Hace unos minutos mandé a la Revista Ellas el artículo de la semana en curso. Lo escribí llegando a casa de un día de esos que empiezan a las cinco de la mañana y uno no sabe cuándo terminan. Tenía cosas que hacer cuando llegué a casa, pero también tenía que enviar el texto y opté por salir de lo “urgente e importante” primero. Saqué la computadora de la mochila y me instalé en un lugar en el que muy poco escribo: mi cama.

Ya sabía sobre qué iba a escribir porque había anotado el tema en las notas de mi celular desde hacía muchos días, pero no había tenido un minuto para desarrollar el artículo. Lo sentía dando vueltas dentro de mí desesperado por salir. A medianoche se me ocurrían frases que quería incluir, pero quedaban allí, olvidadas en la medianoche.

Cuando empecé a escribir “Una caricia” me empezó a embargar una deliciosa sensación de bienestar que iba en aumento a medida que hundía cada tecla y veía las líneas ir de aquí para allá llenando la página. Esto es lo que amo hacer, pensé: tener una pantalla enfrente —o una hoja de papel, o una servilleta— y poner en ella lo que estoy sintiendo.

¡Qué bendición! Fue mi siguiente pensamiento. ¡Qué bendición contar con este espacio por casi treinta años en el que he podido ver mi vida transcurrir semana a semana! Pero con la felicidad por la bendición llegó a mi mente también un reproche pues, cada vez más, el tiempo para escribir estos textos se acorta y debo completar la tarea en un apurito para cumplir con la fecha de entrega.

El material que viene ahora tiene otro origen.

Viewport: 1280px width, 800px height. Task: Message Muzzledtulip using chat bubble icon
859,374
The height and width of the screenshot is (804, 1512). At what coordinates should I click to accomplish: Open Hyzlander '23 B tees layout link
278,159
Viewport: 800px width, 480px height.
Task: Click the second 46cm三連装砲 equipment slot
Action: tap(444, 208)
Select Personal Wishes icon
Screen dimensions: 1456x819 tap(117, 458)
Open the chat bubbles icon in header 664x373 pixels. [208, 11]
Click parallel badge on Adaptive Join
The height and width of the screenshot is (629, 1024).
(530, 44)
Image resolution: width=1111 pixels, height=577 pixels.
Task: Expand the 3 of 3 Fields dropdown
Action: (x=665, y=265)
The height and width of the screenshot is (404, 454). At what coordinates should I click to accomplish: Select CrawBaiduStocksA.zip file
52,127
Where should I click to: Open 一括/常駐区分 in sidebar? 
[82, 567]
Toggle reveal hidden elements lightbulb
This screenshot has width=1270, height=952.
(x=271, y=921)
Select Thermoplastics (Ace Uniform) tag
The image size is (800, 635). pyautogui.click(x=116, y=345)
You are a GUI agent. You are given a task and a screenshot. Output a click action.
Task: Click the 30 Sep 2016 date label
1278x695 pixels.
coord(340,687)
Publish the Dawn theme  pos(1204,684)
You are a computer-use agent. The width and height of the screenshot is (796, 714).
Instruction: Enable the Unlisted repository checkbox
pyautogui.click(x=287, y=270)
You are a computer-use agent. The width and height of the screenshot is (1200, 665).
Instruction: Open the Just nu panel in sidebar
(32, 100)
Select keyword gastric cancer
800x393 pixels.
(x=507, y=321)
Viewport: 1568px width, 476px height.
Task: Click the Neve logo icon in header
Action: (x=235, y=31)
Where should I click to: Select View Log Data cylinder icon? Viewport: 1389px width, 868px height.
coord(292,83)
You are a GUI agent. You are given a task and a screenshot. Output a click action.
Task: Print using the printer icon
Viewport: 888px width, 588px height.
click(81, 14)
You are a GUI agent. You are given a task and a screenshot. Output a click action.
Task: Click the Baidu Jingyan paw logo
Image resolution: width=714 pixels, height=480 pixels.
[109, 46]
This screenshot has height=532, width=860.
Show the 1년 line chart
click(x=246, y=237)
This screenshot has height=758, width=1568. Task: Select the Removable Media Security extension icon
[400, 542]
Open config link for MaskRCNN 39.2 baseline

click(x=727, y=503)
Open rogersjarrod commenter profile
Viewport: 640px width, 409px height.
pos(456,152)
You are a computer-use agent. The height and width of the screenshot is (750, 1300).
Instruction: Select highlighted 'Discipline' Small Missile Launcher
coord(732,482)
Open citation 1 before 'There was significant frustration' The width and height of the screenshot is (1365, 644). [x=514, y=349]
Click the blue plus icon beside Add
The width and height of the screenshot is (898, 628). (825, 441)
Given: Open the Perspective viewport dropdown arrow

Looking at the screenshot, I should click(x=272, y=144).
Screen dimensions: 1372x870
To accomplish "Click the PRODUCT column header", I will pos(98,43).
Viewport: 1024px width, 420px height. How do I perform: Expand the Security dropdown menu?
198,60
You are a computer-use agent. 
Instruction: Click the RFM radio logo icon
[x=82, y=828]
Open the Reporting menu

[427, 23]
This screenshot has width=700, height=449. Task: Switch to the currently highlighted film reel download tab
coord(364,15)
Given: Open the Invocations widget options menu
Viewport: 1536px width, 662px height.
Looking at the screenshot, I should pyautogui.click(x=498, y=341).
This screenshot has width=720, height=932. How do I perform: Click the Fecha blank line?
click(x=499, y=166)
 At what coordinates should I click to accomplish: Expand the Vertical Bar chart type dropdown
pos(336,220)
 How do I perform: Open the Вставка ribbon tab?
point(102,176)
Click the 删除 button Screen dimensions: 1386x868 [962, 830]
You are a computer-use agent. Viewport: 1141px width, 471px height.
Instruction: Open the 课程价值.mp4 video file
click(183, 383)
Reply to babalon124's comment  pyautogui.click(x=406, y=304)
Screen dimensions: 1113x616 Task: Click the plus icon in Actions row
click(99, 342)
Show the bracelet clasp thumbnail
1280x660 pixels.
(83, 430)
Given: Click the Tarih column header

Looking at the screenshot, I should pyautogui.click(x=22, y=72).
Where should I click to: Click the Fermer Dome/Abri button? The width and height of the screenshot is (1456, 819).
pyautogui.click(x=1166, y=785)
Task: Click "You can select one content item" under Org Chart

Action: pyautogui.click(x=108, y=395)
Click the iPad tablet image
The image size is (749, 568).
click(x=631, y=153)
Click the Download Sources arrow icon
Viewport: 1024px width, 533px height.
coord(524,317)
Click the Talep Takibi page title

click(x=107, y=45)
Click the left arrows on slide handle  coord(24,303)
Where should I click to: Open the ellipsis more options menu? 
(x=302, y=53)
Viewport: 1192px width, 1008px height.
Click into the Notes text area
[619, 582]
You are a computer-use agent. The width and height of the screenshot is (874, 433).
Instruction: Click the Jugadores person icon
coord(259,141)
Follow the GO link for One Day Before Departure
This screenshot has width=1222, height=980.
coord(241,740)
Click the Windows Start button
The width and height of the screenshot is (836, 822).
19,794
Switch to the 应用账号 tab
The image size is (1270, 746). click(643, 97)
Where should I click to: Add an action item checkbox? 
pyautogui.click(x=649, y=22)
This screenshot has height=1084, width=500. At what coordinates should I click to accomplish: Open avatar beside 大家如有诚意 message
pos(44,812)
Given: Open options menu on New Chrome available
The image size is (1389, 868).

Vinieron a mi mente aquellos días en que, no por menos ocupada, me sentaba y escribía dos o tres artículos en una tarde, nueve o diez en una semana. Por supuesto que eso tenía que ver con la mecánica de entrega de los textos pues hubo un tiempo AI —antes de la Internet— en que debía llevarlos primero impresos y luego grabados en un diskette a La Prensa y como trabajaba en el aeropuerto de Tocumen y no era viaje fácil me convenía llevar bloques grandes en cada entrega. ¡Qué delicia! Nuevamente, esto es lo que me fascina hacer.

Cumplido el reproche pensé… ¿por qué no seguir escribiendo? Las piñas y los otoes y el resto de los chécheres que traje conmigo pueden esperar unos minutos a que yo me deleite con esto antes de llegar a sus destinos finales en mi despensa o la nevera o cualquiera que sea. Y aquí sigo pues, frente a mi pantalla con ganas de cerrar este artículo y abrir otro. ¿Por qué no?

La verdad es que he sido muy afortunada y espero que esa paginita que lleno semanalmente siga disponible mientras me funcione la mente lo suficientemente bien como para cubrirla con historias que añadan valor, porque eso de hablar por hablar tampoco. Y como uno no sabe en qué momento la mente decide irse de vacaciones hay que aprovechar mientras nos acompañe en nuestro peregrinaje por la vida.

* Las opiniones emitidas en este escrito son responsabilidad exclusiva de su autora.